Universidade de Andorra lança primeiro mestrado em cibersegurança
A Universidade de Andorra inicia o seu primeiro mestrado em cibersegurança, em parceria com Crèdit Andorrà e agências nacionais, para formar 35 especialistas face aos riscos crescentes para empresas e infraestruturas.
Pontos-chave
- Programa de outubro 2026 a junho 2027, 35 vagas, 2400 euros, 600 horas.
- Destinatários: licenciados em informática/telemática, profissionais experientes; aulas terças/quintas.
- Parceiros: Crèdit Andorrà, Creand Fundació, ANC-AD, Andorra Telecom.
- ANC-AD prevê aumento de 8-10% nos incidentes em 2026.
A Universidade de Andorra apresentou na sexta-feira o seu primeiro programa de pós-graduação em cibersegurança, desenvolvido em parceria com o Crèdit Andorrà e apoiado pela Creand Fundació, pela Agência Nacional de Cibersegurança de Andorra (ANC-AD) e pela Andorra Telecom.
O curso decorrerá de outubro de 2026 a junho de 2027, com vagas limitadas a 35 estudantes. Destina-se a indivíduos com licenciaturas em informática ou telemática, qualificações profissionais em áreas de TI relacionadas ou profissionais que demonstrem experiência relevante em cibersegurança ou computação. A propina é de 2400 euros por estudante e envolve cerca de 600 horas de trabalho, incluindo 162 horas de aulas presenciais às terças e quintas-feiras no campus da universidade.
O reitor Juli Minoves expressou satisfação pelo avanço da iniciativa, que amplia a oferta da universidade ao mesmo tempo que responde às necessidades locais em formação e investigação. Enfatizou a crescente importância da cibersegurança face ao aumento das ameaças cibernéticas a empresas, entidades públicas e particulares, notando que as ferramentas digitais para gerir informação e dados pessoais enfrentam frequentemente ataques sofisticados que colocam em risco detalhes sensíveis e infraestruturas críticas.
Minoves partilhou um exemplo recente de uma reunião de reitores de universidades de pequenos Estados, em que a reitora da Universidade da Islândia teve de sair após saber de um ataque informático ao sistema de gestão da sua instituição. «Pode acontecer a qualquer momento, mesmo a instituições públicas», acrescentou.

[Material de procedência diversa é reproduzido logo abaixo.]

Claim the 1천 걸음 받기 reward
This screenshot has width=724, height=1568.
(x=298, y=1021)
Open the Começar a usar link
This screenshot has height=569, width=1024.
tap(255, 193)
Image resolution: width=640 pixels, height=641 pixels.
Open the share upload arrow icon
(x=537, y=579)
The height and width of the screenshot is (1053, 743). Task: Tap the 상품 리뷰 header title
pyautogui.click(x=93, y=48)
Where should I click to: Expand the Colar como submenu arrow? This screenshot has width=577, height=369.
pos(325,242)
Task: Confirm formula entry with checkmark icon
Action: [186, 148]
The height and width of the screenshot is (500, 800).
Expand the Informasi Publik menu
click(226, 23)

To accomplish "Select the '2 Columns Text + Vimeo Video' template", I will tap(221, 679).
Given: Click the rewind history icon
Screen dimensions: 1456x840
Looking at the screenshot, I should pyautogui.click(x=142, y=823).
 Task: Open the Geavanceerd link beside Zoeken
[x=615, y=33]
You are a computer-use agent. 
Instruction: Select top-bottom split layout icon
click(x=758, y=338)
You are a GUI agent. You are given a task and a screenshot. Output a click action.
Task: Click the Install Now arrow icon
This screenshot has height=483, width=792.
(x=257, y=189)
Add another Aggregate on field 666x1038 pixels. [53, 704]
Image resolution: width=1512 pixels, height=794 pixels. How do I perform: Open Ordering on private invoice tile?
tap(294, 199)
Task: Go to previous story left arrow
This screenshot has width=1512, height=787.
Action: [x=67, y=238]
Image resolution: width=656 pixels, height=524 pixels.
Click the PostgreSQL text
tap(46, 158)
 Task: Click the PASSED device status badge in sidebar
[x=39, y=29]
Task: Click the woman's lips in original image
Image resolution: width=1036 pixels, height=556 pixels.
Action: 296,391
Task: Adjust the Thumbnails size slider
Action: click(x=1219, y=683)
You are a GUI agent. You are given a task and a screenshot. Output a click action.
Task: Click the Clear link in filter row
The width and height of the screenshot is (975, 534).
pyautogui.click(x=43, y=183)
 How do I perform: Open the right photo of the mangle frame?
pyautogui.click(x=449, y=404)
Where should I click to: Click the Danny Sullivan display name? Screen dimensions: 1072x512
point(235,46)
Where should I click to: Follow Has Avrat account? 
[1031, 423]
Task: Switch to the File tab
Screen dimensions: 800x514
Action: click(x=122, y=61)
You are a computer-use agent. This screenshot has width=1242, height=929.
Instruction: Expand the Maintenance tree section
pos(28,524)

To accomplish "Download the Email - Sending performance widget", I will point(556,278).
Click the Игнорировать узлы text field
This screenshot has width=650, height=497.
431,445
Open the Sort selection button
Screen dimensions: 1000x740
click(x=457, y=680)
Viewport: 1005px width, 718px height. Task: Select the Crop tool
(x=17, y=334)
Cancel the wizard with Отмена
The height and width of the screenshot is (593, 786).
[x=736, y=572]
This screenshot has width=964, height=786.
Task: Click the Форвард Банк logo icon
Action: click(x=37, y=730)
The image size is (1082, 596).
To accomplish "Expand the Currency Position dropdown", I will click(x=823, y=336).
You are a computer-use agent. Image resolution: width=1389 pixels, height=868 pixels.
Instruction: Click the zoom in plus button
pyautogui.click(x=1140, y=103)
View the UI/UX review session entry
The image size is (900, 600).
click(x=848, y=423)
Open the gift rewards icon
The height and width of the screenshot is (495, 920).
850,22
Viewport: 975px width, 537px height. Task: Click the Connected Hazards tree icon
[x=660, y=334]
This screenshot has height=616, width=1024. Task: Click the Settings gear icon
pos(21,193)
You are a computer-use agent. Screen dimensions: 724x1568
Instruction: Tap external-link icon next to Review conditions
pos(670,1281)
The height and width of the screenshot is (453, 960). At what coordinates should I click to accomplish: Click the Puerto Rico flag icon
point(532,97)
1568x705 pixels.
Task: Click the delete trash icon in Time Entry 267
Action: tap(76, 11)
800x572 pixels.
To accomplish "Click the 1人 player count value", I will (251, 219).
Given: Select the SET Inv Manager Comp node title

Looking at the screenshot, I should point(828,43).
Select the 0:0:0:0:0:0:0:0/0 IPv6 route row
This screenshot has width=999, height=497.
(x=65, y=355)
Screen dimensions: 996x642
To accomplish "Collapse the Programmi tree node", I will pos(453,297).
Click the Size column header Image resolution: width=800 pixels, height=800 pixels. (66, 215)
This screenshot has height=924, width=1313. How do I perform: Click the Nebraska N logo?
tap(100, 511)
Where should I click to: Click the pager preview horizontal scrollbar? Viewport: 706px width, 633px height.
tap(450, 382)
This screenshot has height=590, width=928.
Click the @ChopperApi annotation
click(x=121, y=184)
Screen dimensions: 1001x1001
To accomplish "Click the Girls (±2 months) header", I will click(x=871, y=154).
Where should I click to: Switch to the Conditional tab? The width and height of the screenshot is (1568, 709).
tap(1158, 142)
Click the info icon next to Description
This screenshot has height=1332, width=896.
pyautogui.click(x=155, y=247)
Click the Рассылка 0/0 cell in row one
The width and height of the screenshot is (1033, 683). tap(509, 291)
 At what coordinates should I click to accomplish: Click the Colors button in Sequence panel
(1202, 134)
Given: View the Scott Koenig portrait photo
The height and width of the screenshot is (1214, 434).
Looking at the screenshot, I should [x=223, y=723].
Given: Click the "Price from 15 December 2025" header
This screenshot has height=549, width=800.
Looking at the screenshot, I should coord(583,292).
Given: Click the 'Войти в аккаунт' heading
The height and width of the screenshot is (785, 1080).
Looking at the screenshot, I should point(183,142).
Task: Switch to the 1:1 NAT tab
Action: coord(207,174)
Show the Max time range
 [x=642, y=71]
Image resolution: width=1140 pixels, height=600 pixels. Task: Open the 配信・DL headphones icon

Albert Santisteve, diretor de tecnologia e segurança do Crèdit Andorrà, descreveu o programa como uma oportunidade chave para o país satisfazer a procura por especialistas qualificados. O currículo adota uma abordagem técnica em nove módulos, abrangendo temas como governação de segurança, resposta a incidentes, segurança web, arquiteturas de segurança e operações de segurança.
Jordi Ubach, da ANC-AD, destacou a alinhamento do programa com a Estratégia Nacional de Cibersegurança, com quatro anos. A agência elevou o seu nível de alerta há 18 meses após múltiplos incidentes e considera a formação local essencial. Ubach projetou um aumento de 8-10% nos incidentes detetados em 2026, após um crescimento constante de 2024 para 2025 — apesar de uma quebra no final de 2025 —, embora tenha alertado que se trata de estimativas que podem não se concretizar totalmente.
César Marquina, diretor do Digital Office da Andorra Telecom, disse que a empresa se juntou para reforçar os conhecimentos em cibersegurança, beneficiando tanto os estudantes como as empresas em busca de talento qualificado.